WHAT YOU SHOULD DO: After finding the line that holds "Task: Click the" below, set down that line and the rest through the final one exactly, leaving the pictures out.

INPUT FOR THIS TASK:
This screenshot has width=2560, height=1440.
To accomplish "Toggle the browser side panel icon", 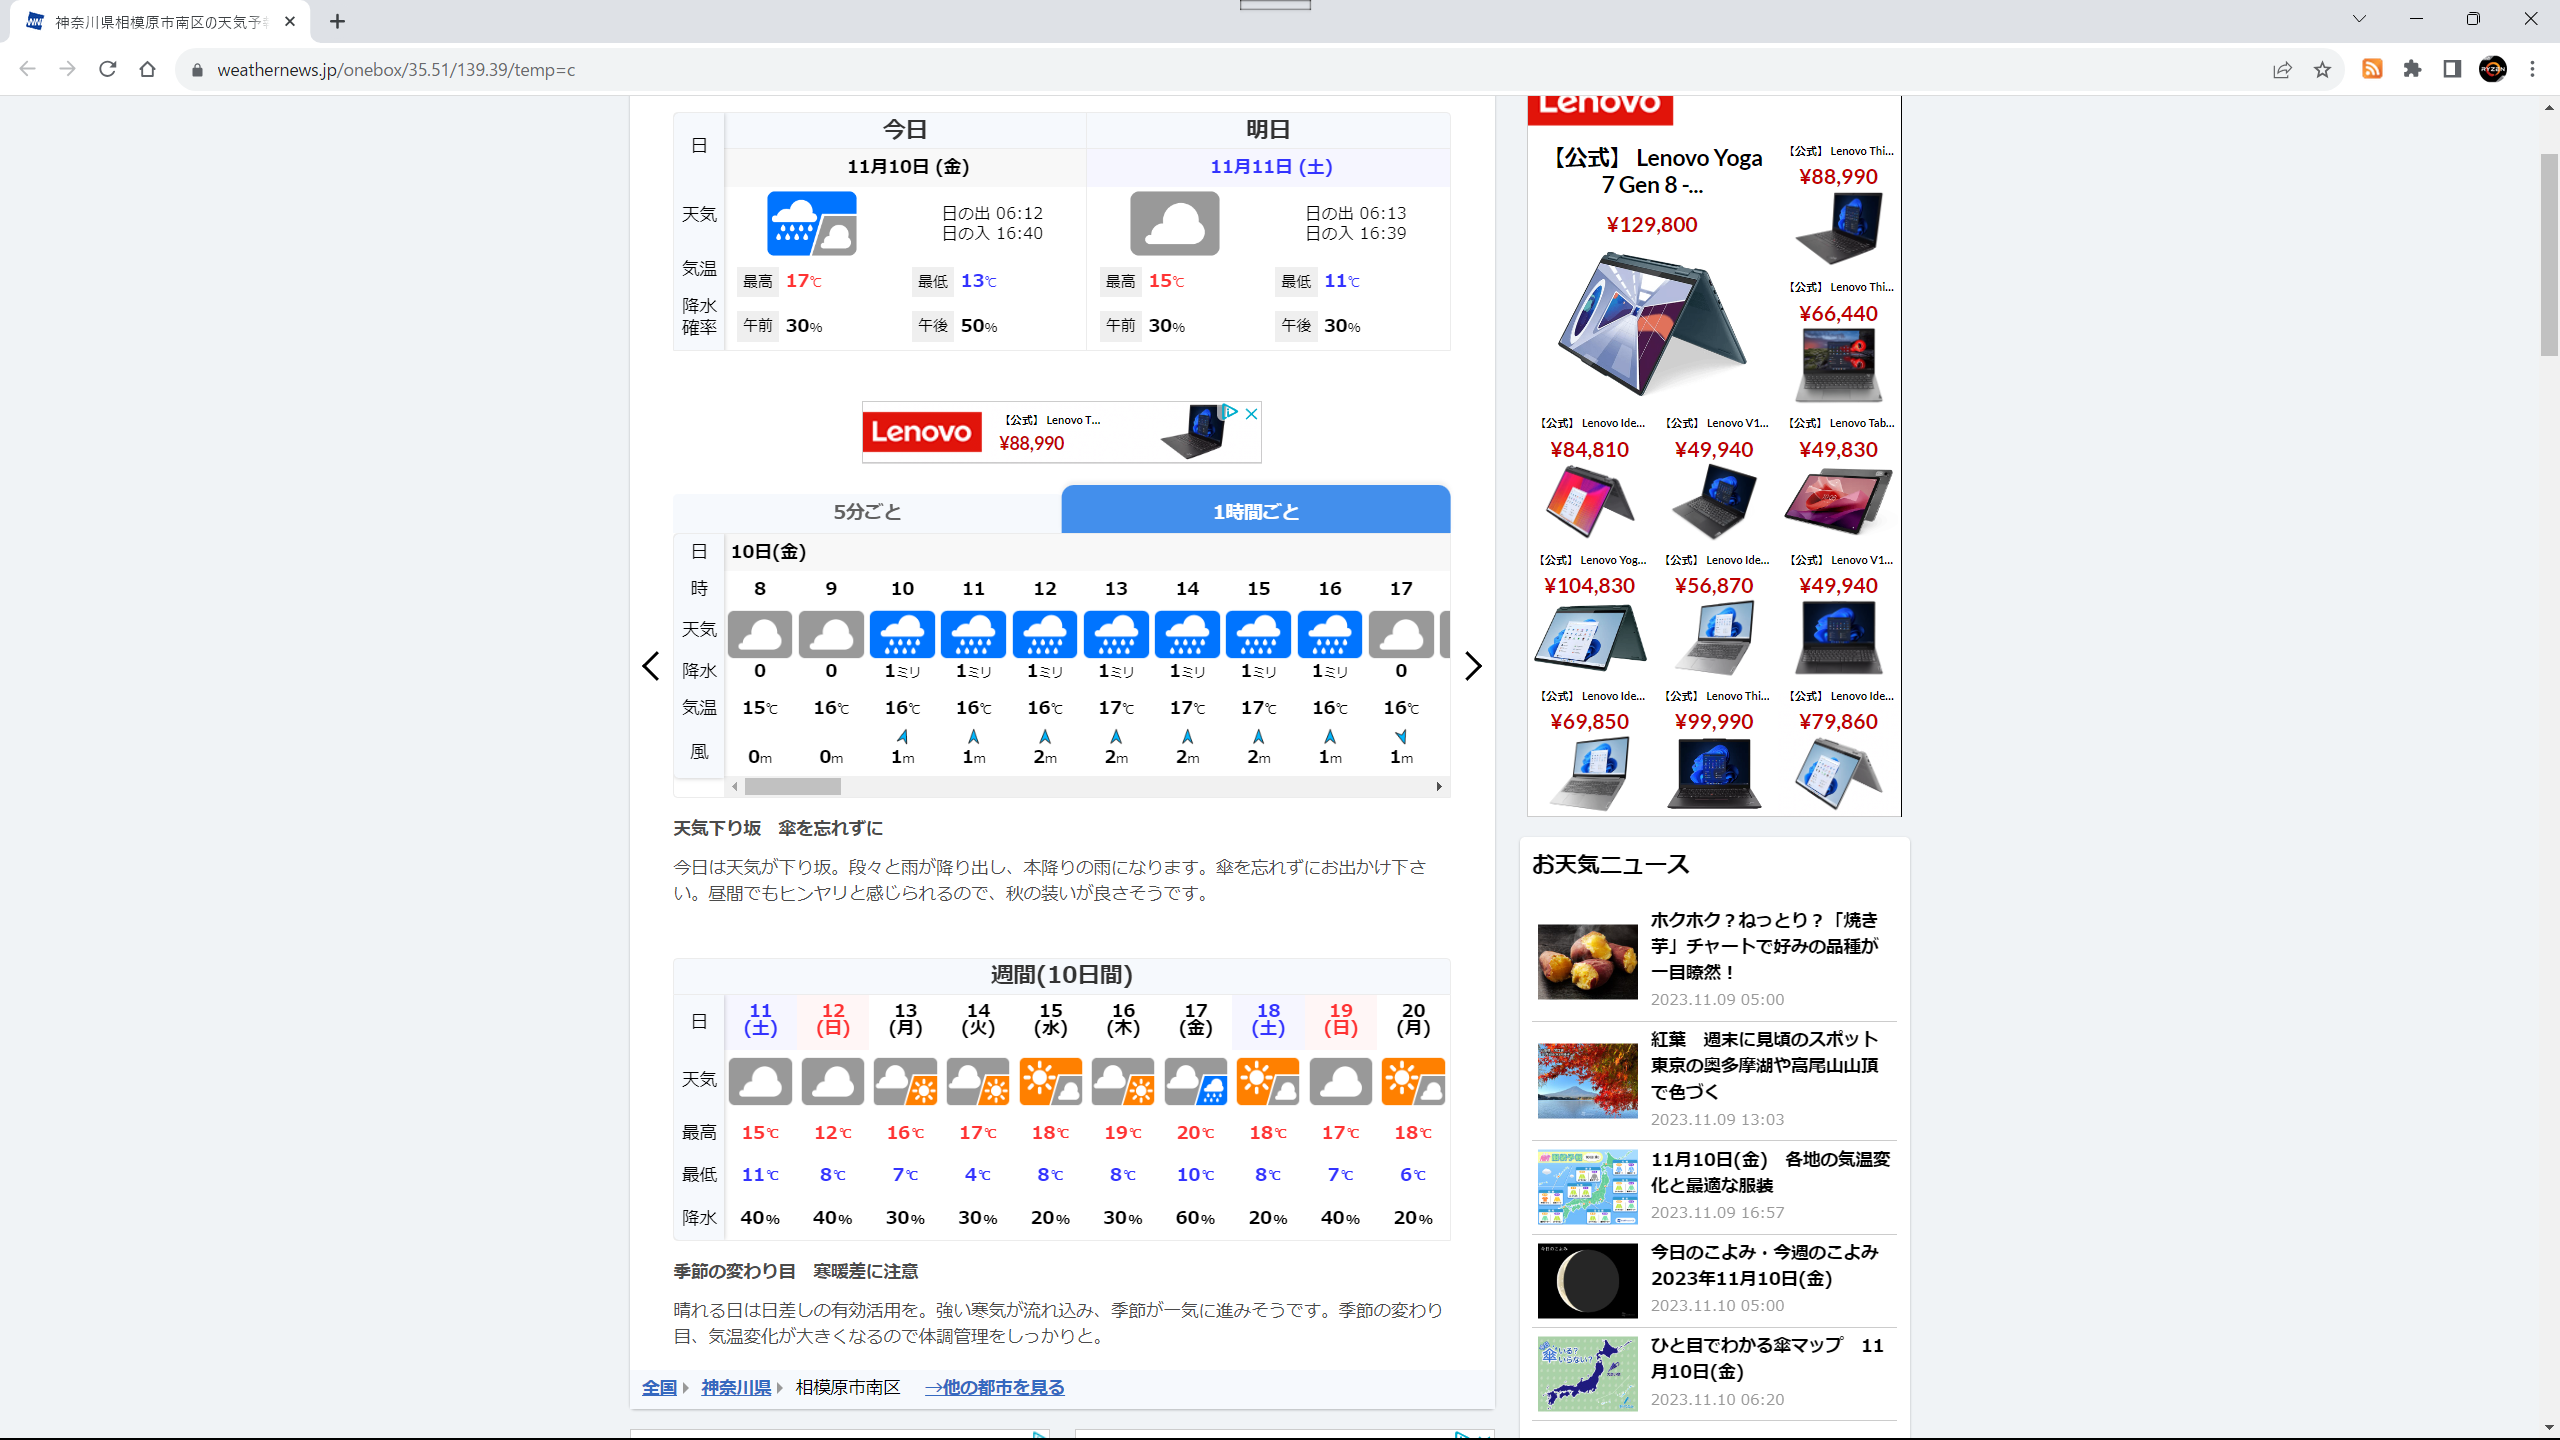I will click(x=2452, y=69).
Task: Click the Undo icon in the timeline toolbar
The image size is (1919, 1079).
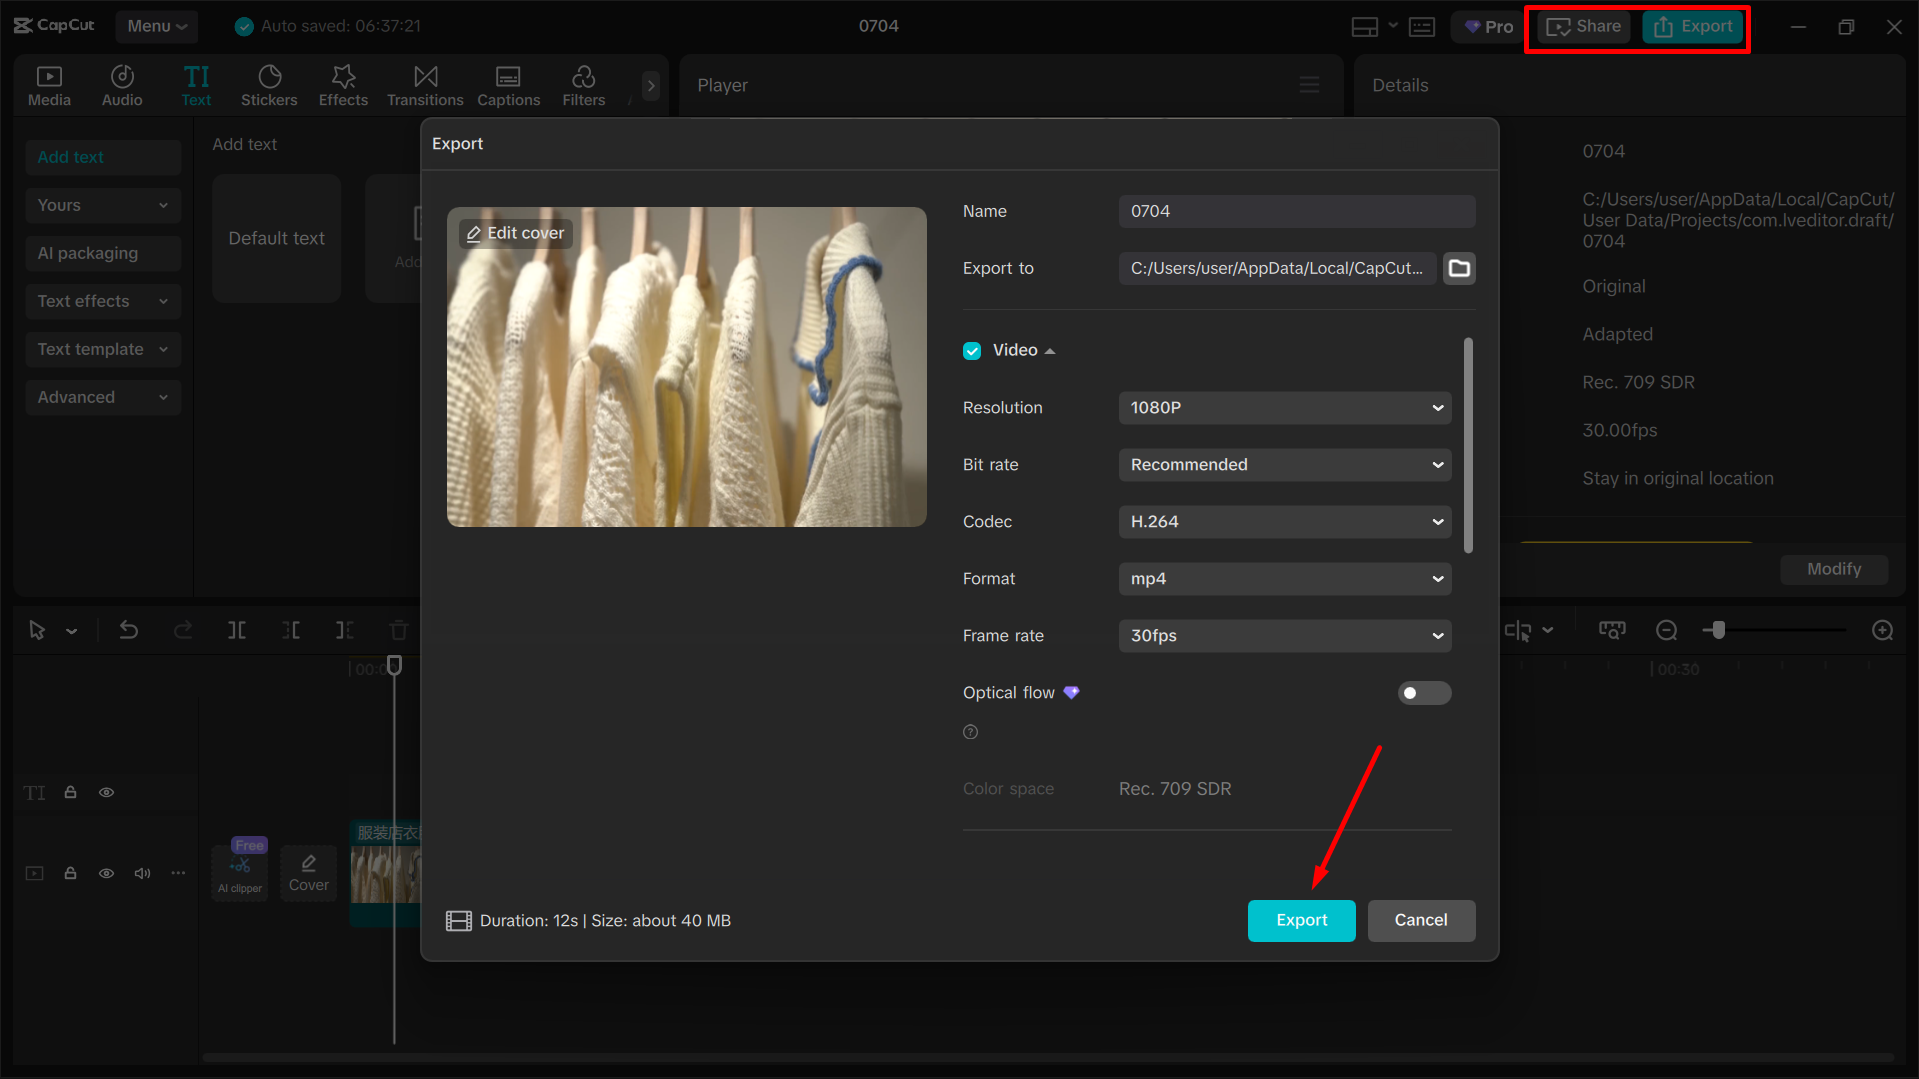Action: tap(129, 630)
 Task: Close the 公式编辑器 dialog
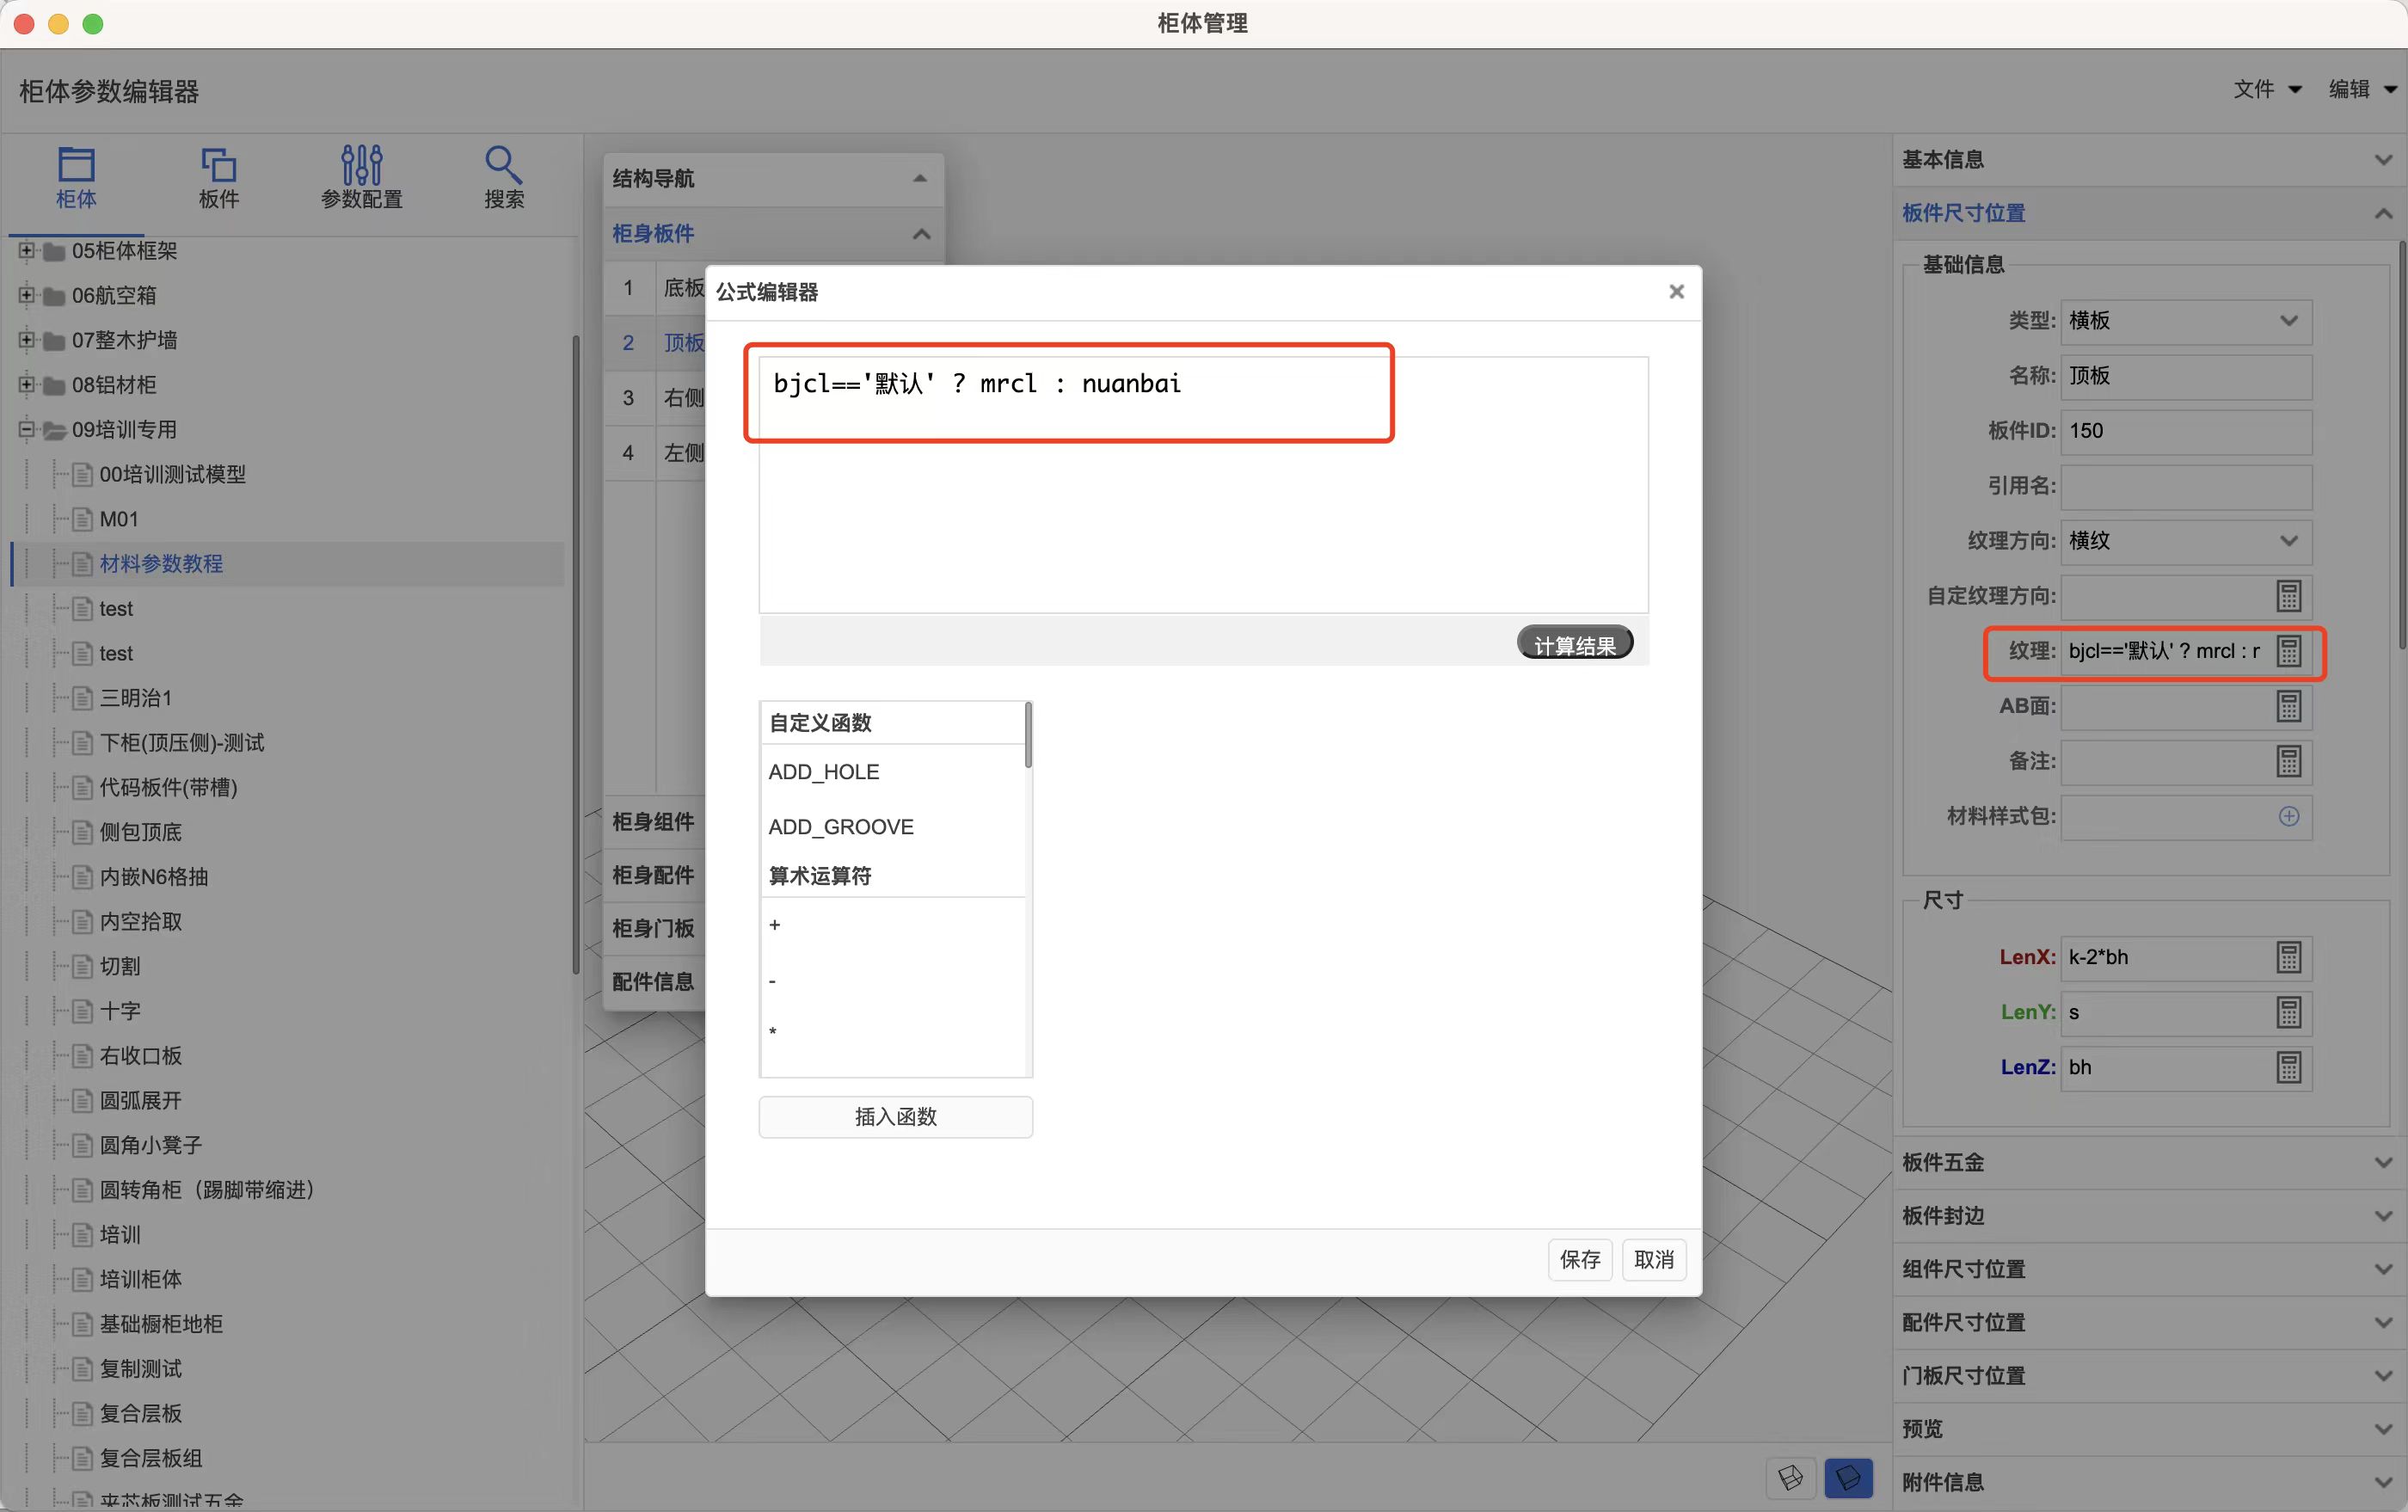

ANSWER:
Task: Click the Undo icon in the timeline toolbar
The image size is (1919, 1079).
Action: tap(129, 630)
 Task: Close the 公式编辑器 dialog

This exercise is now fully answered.